* _TASK OBJECTIVE_
What follows is a set of records; restate each one word for word and drop the pictures.

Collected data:
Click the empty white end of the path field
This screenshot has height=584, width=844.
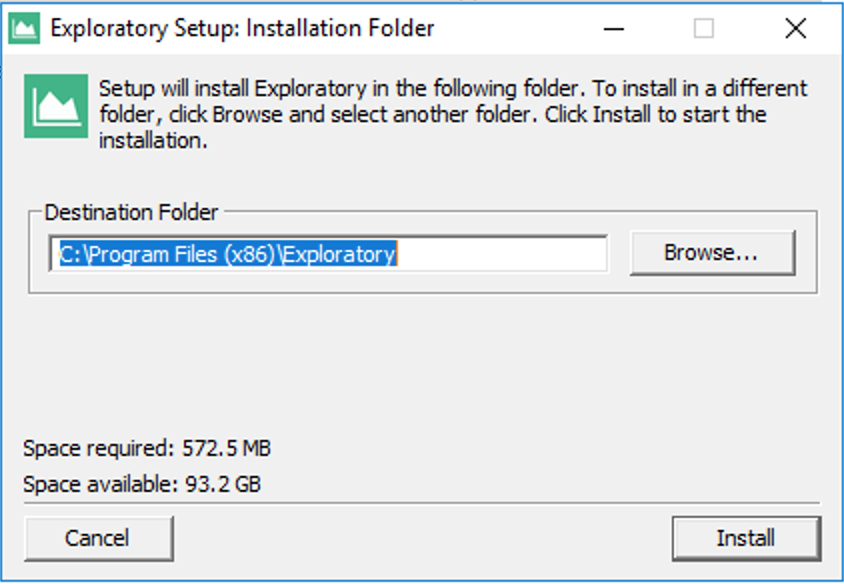coord(501,254)
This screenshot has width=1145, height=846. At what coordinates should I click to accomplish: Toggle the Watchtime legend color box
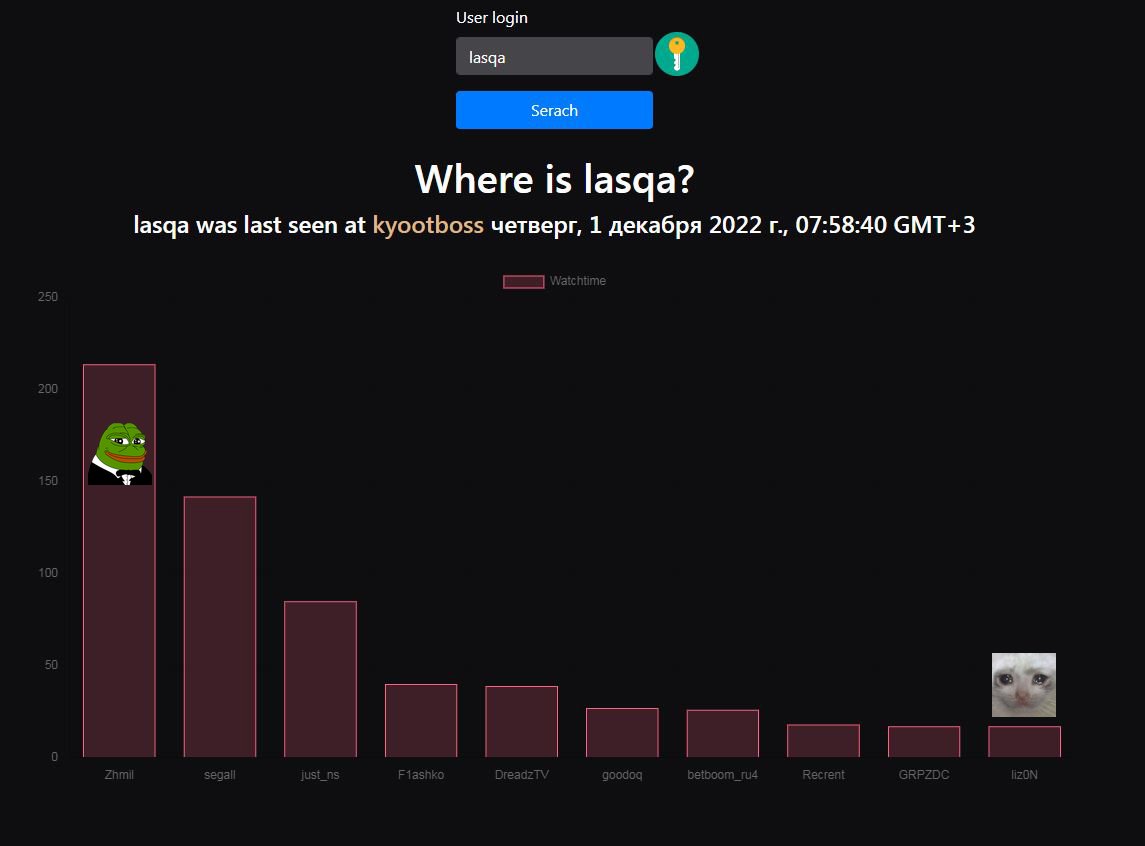coord(523,281)
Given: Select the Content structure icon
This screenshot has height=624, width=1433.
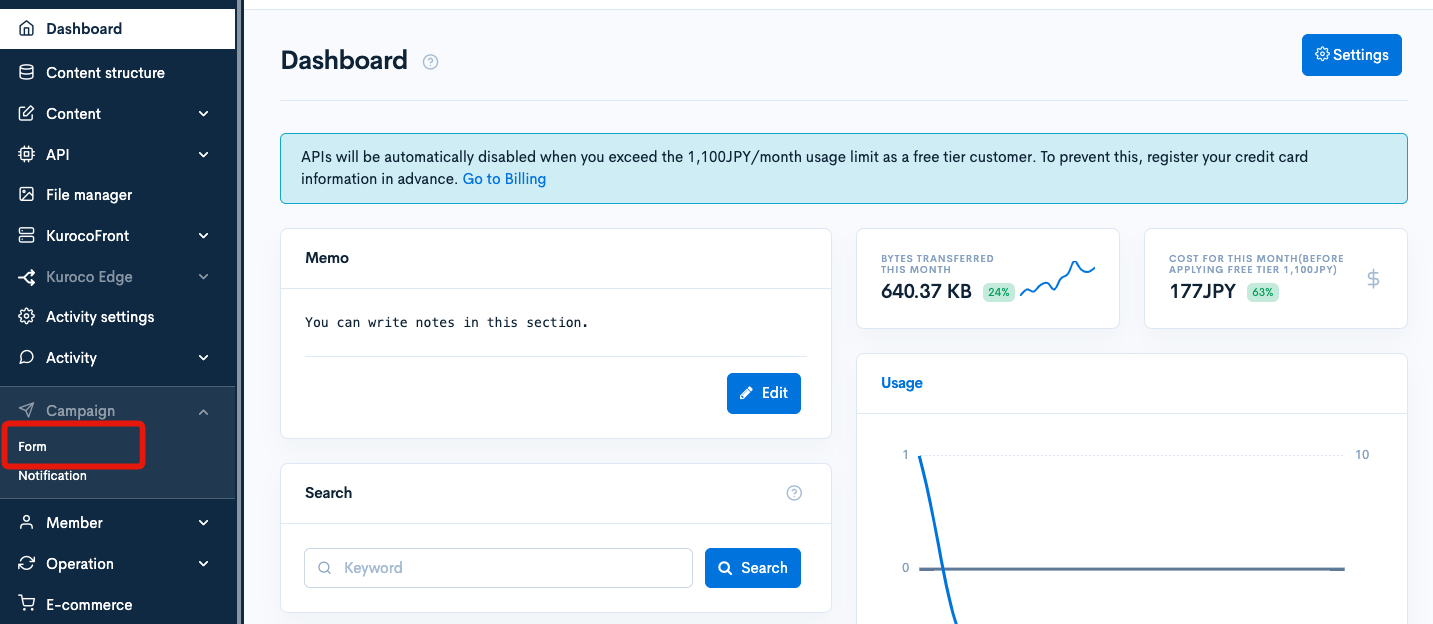Looking at the screenshot, I should pyautogui.click(x=24, y=72).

* _TASK ANSWER_
Click the empty white end of the path field
This screenshot has height=584, width=844.
coord(501,254)
This screenshot has width=1145, height=846. At what coordinates should I click to accomplish: Toggle the Watchtime legend color box
coord(523,281)
Given: Select the Content structure icon
This screenshot has height=624, width=1433.
Looking at the screenshot, I should pyautogui.click(x=24, y=72).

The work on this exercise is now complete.